La industria turística global asegura haber capitalizado el aprendizaje dejado por la pandemia de 2020 para gestionar las contingencias sanitarias actuales. Así lo afirmó Gloria Guevara, presidenta del Consejo Mundial de Viajes y Turismo (WTTC), al referirse a la situación del hantavirus detectado recientemente en una embarcación que operó en el Atlántico Sur.

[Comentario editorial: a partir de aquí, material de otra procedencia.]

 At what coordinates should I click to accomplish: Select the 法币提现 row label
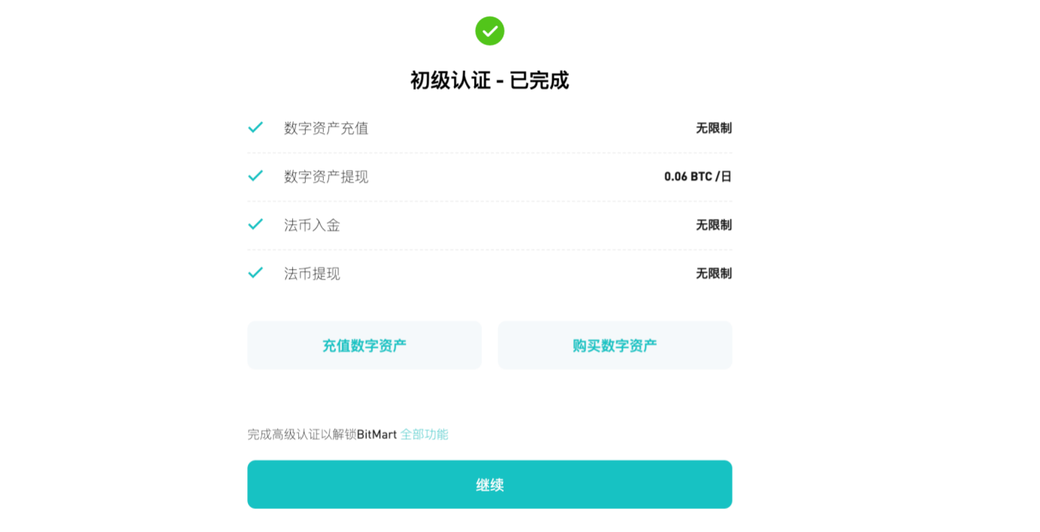point(312,274)
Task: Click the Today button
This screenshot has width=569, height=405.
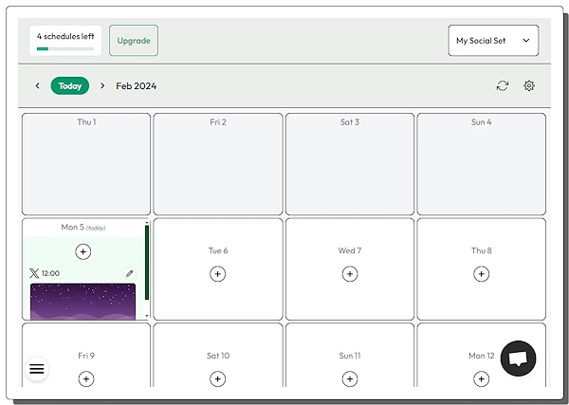Action: (70, 85)
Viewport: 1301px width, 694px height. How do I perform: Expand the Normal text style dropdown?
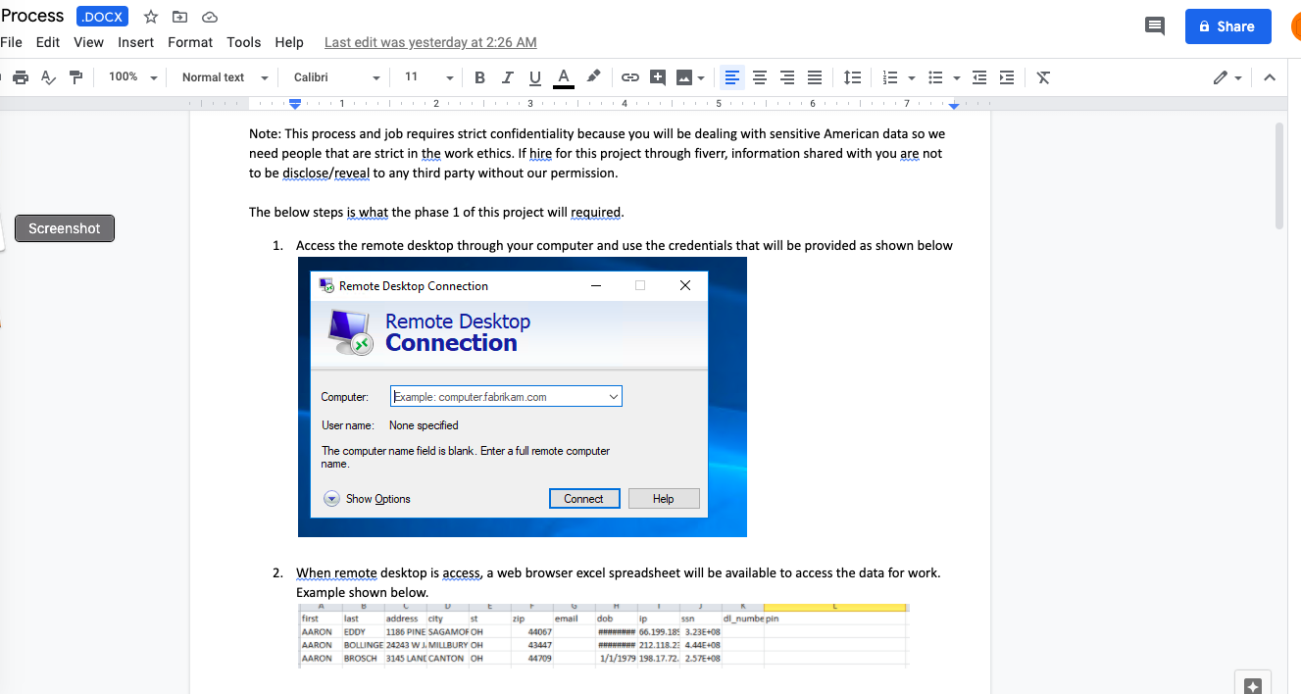pos(225,77)
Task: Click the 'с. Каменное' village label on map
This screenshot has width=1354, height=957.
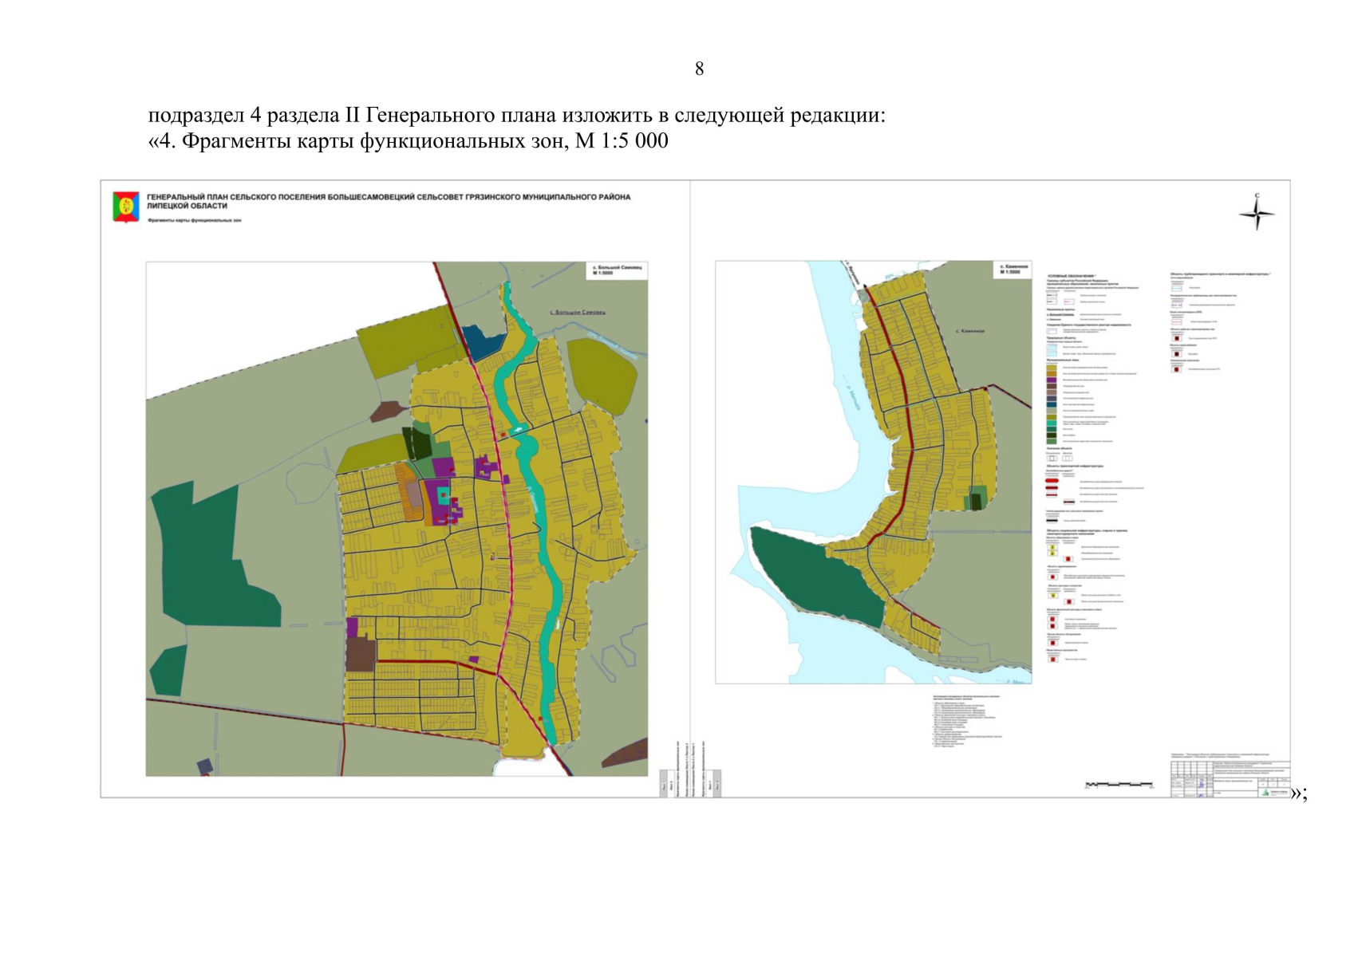Action: coord(969,330)
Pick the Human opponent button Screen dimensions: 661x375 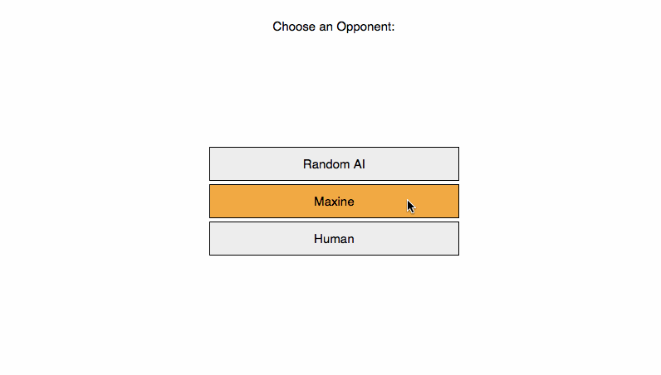coord(334,239)
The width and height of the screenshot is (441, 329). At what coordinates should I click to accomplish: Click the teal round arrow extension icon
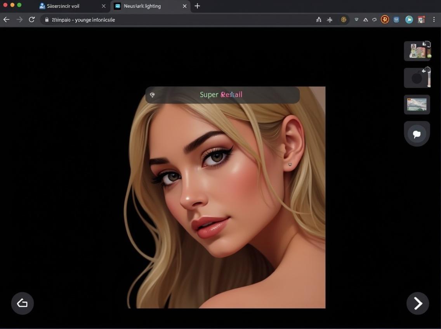409,19
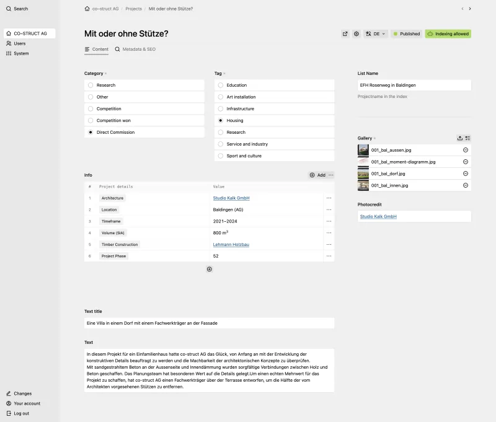This screenshot has height=422, width=496.
Task: Open the Studio Kalk GmbH Photocredit link
Action: (x=379, y=216)
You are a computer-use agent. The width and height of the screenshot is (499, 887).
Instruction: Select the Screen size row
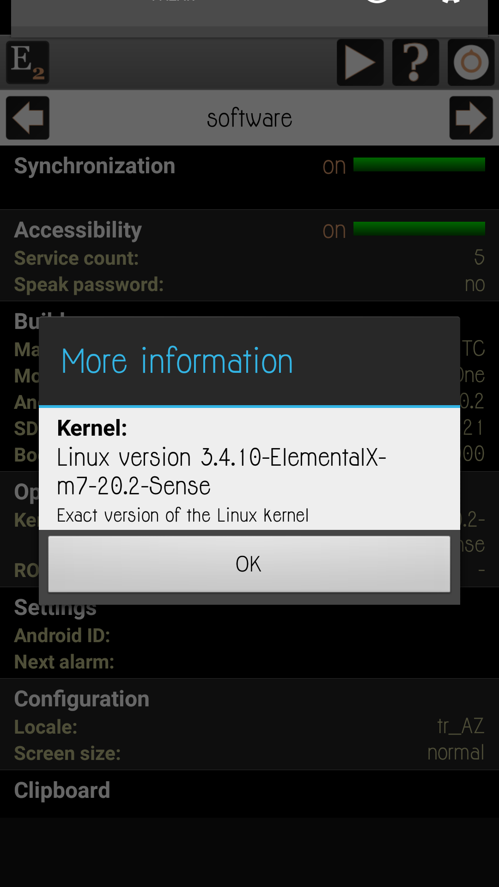[250, 753]
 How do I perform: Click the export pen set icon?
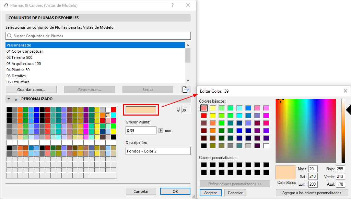(185, 89)
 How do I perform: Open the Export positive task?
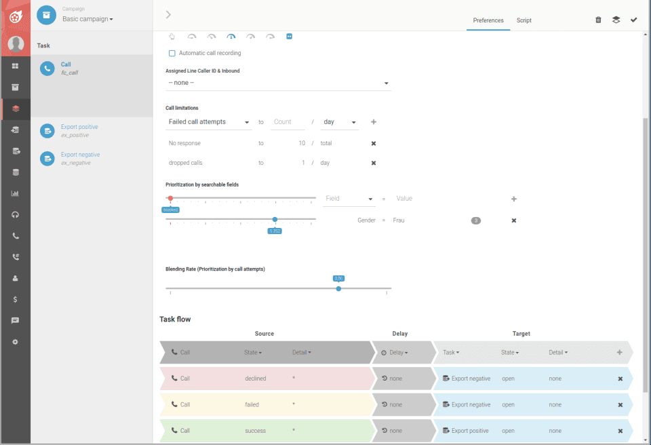coord(79,127)
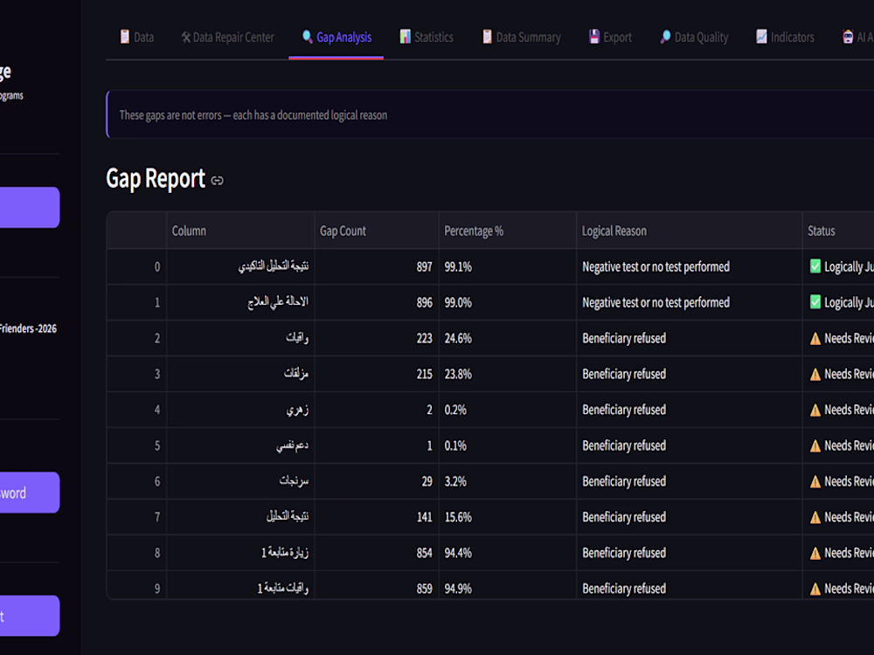This screenshot has height=655, width=874.
Task: Click the robot icon of the AI tab
Action: point(848,37)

Desde Port Said, Egipto, la ejecutiva mexicana subrayó que el sector privado cuenta hoy con herramientas de respuesta inmediata. «Hoy en día estamos mucho más preparados porque, después de la Covid-19, aprendimos mucho. Sabemos cómo gestionar y afrontar estas situaciones», indicó Guevara durante el programa de liderazgo de la organización.
PROTOCOLOS ANTE NUEVOS BROTES
A pesar de que el hantavirus generó preocupación tras ser detectado en el crucero MV Hondius —que zarpó desde Ushuaia el pasado 1 de abril—, la WTTC confía en la efectividad de las medidas de seguridad vigentes. La Organización Mundial de la Salud (OMS) confirmó siete casos y tres fallecimientos relacionados con la cepa Andes, la única con transmisión documentada entre humanos.
«¿Vamos a tener brotes? Sí, seguiremos teniendo brotes. Eso es algo que, lamentablemente, no podemos evitar», admitió Guevara, aunque aclaró que la gran diferencia actual es la planificación: «Al final del día hay protocolos para estas situaciones y estoy segura de que se están siguiendo».
EL ROL DEL SECTOR PRIVADO
La WTTC, que agrupa a más de 200 empresas líderes de la industria, sostiene que la coordinación con los organismos de salud es ahora más fluida que en años anteriores. Los puntos clave de esta preparación incluyen:
* Gestión de crisis: Respuesta rápida ante notificaciones oficiales de la OMS.
* Seguimiento de rutas: Mayor control sobre los itinerarios y estados de salud en travesías internacionales.
* Estandarización: Protocolos de higiene y aislamiento que ya forman parte de la operación diaria del sector.
Guevara concluyó señalando que, si bien la organización aún analiza los detalles técnicos de este caso específico, el sector de viajes y turismo está en una posición de fortaleza para evitar que estos incidentes se transformen en crisis sistémicas como la ocurrida hace seis años.